Defendant assigns as error the giving of instruction No. 6 because the same is contrary to the physical facts as shown by the evidence. Instruction No. 6 charged the jury in substance that if they find by the preponderance of the evidence that defendant's employees started the engine and moved the caboose back over the street at a time when plaintiff was engaged in passing over the tracks, then the jury is to consider whether in so doing the defendant's employees were negligent as that term is defined in instruction No. 3. Instruction No. 6 further advised the jury that the duties of defendant's employees were to exercise ordinary and reasonable care under all the surrounding circumstances for the safety of plaintiff and others lawfully using the highway at the crossing in question. Appellant claims the court erred in giving this instruction, not on the ground that it did not correctly state the law, but on the ground that the physical facts were such that the instruction had no application to the case. We find, however, there was evidence from which the jury could have found facts to which this instruction No. 6 would be applicable and that there was no error on account of the grounds assigned by appellant.

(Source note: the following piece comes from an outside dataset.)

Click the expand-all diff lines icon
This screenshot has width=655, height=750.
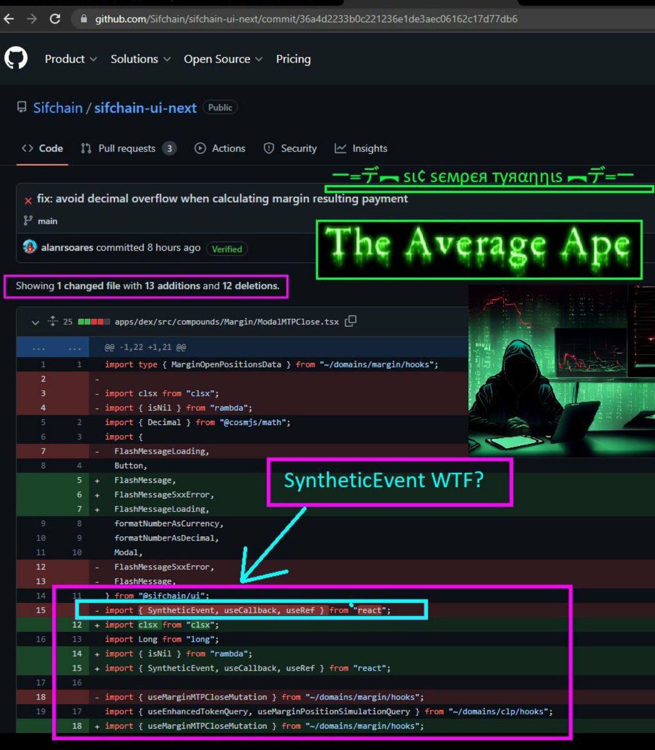(52, 321)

[2] Defendant assigns as error the giving of instruction No. 11, in which the court stated that in considering the issues of negligence and contributory negligence the liabilities, duties, and obligations of railroads and travelers on highway crossings are mutual and reciprocal and no greater degree of care is required of one than the other; that each is required to exercise the same degree of care; but that where the traveler and a train are approaching a street crossing at about the same time, so that if each continues without respect to the other there is *871 danger of collision, the railroad in such case is given the preference and has the right of way provided that the warning required by law is given and reasonable care is given to avoid collision. The objection made by appellant to this instruction is in these words, "In giving this instruction, the jury must have been confused as to the law putting the burden on the plaintiff to show his freedom from contributory negligence, and because of that the said instruction was error and prejudicial to the defendants." The complaint is not that the instruction is erroneous as a statement of the law, but that the instruction confused the jury in respect to plaintiff's duty to show his freedom from contributory negligence. Such confusion cannot be inferred if the instructions are considered as a whole, because therein the court fully and in detail charged the jury as to plaintiff's duty to prove freedom from contributory negligence on his part as one of the things to be proven by plaintiff before any recovery could be had by him. No error appears in this instruction.

As to the remaining assignments of error, the objections of appellee to their consideration must be sustained on account of failure in several important respects to comply with Rule 30.

The case is affirmed. — Affirmed.

KINTZINGER, C.J., and ALBERT, PARSONS, DONEGAN, and POWERS, JJ., concur.